● Directions:
Collect every line in the records below that contains the word "agent".
** Data for this exercise follows **
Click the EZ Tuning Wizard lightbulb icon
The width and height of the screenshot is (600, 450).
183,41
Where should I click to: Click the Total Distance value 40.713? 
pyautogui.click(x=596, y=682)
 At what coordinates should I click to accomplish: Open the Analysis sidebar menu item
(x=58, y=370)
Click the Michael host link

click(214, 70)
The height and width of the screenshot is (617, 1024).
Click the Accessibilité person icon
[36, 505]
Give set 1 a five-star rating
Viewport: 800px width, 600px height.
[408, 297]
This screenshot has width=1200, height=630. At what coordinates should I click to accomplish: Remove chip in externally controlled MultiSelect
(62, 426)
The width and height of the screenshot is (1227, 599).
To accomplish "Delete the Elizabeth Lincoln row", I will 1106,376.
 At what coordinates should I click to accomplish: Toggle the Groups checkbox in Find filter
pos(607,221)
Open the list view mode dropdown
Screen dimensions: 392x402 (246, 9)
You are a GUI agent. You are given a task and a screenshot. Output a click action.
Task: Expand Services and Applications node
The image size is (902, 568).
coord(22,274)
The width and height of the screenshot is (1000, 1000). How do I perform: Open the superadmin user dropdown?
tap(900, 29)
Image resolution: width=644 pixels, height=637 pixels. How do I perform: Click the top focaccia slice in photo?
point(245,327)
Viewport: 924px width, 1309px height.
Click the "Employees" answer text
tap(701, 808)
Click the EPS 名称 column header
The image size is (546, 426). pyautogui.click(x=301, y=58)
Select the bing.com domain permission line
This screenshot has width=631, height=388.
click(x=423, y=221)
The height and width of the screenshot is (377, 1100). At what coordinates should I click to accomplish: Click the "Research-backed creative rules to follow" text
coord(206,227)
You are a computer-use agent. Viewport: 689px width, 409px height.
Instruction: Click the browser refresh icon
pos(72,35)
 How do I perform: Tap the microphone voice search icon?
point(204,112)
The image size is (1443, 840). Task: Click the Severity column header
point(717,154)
** End of Data for this exercise **
● Output for this task:
You are a GUI agent. You are given a task and a screenshot. Output a click action.
You are a computer-use agent. Viewport: 689px width, 409px height.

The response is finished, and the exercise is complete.